Allen Thomas, associate professor of Chemistry at the University of Nebraska at Kearney (UNK), saw an opportunity. In his lab of bright and capable students, one shared an idea for a research project—making molecules that block the enzyme that makes melatonin in the human body’s pineal gland. The student thought there could be a way to maintain normal melatonin levels and decrease an over-supply of melatonin in people who struggle with Seasonal Affective Disorder.
Thomas framed the research as “Pyrophosphate bioisosteres as serotonin N-acetyltransferase inhibitors for treating circadian rhythm disorders” and proposed it for funding via Nebraska EPSCoR. Each year NE EPSCoR seeks proposals from small colleges and universities for projects that faculty and undergraduates can pursue as learning experiences; NE EPSCoR devotes part of its National Science Foundation funding to support such research experiences.
NE EPSCoR funded Thomas’ proposed expenses: salaries to pay the student researchers for their summer work on the project. Thomas’ team includes Josh Bohlke, a senior from Hastings who majored in Biology (with minors in Chemistry and Psychology), and Katie Lytle, a sophomore from Omaha whose majors are Chemistry and Education. After graduating, Bohlke plans to attend medical school, and Lytle would like to teach high school chemistry in the district where she grew up.
On weekdays this summer in Thomas’ UNK lab, Lytle and Bohlke synthesize different compounds and do analysis on their reactions, to determine if they are making the correct molecules. They use various high tech instruments including Nuclear Magnetic Resonance (NMR), and research ways to purify the molecules so they can be tested against the enzyme that makes melatonin.

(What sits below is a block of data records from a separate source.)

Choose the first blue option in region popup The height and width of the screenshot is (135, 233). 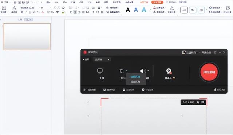(x=135, y=77)
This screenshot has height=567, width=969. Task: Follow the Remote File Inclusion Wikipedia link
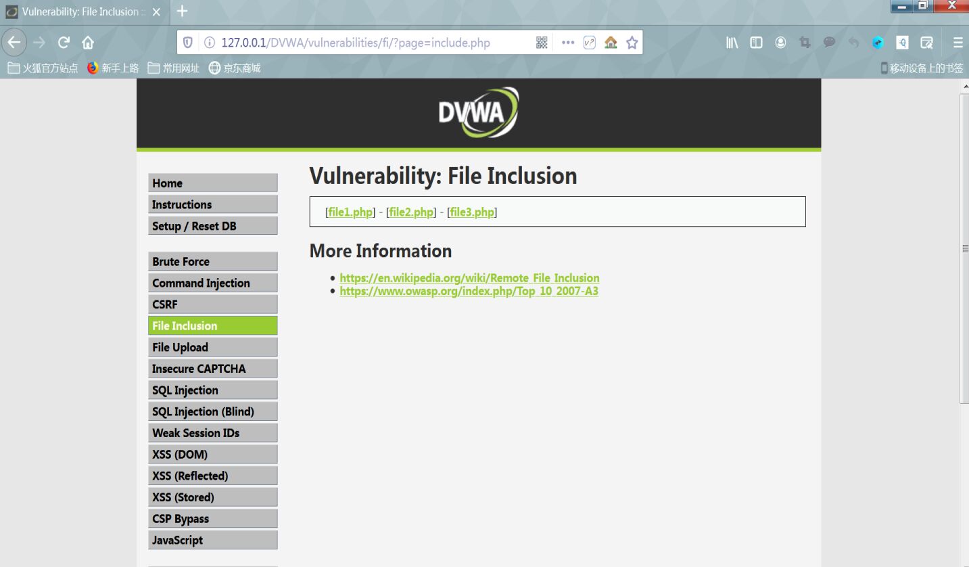coord(469,277)
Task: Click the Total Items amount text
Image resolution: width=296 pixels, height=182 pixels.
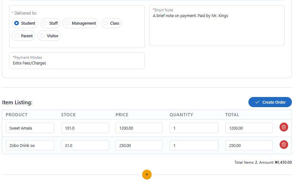Action: 262,162
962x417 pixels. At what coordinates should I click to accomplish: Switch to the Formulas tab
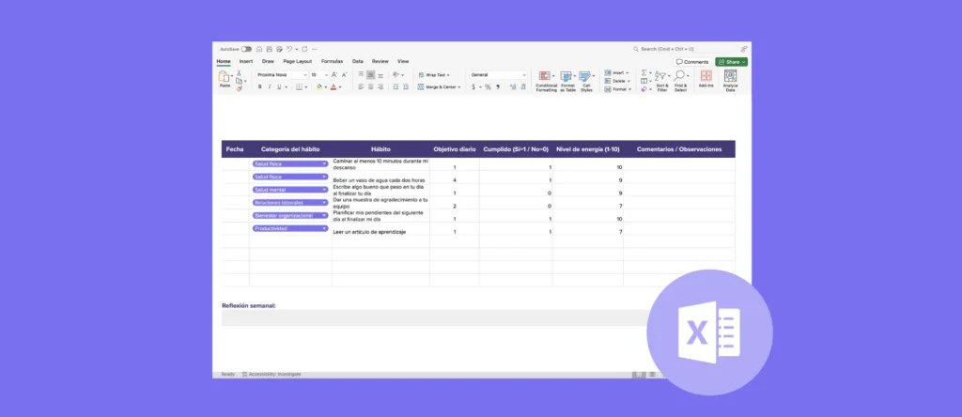click(332, 61)
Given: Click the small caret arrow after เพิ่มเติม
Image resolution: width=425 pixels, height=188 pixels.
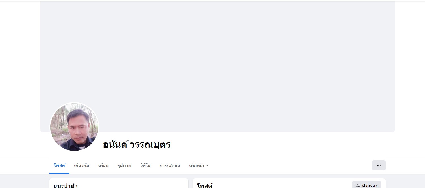Looking at the screenshot, I should pyautogui.click(x=208, y=165).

They often consult Thomas, who worked for 13 years as a chemist in the pharmaceutical industry before he joined UNK’s faculty in 2014. He coaches them amid the varied challenges of day-to-day chemistry, and the long path from research to medicines. If their molecules are effective and sufficiently novel, a pharmaceutical company might take their work further. Thomas said basic research from academic groups may translate into drug development, though the process usually takes many years.
Meanwhile, Bohlke and Lytle said they enjoy this summer’s work and will produce a research poster and perhaps a paper that could be published in a science journal. Someday, they might even see a further version of their work on a pharmacy shelf, helping people; even if that doesn’t work out, this undergraduate research gave them an important hands-on experience and valuable training in how to think like a scientist.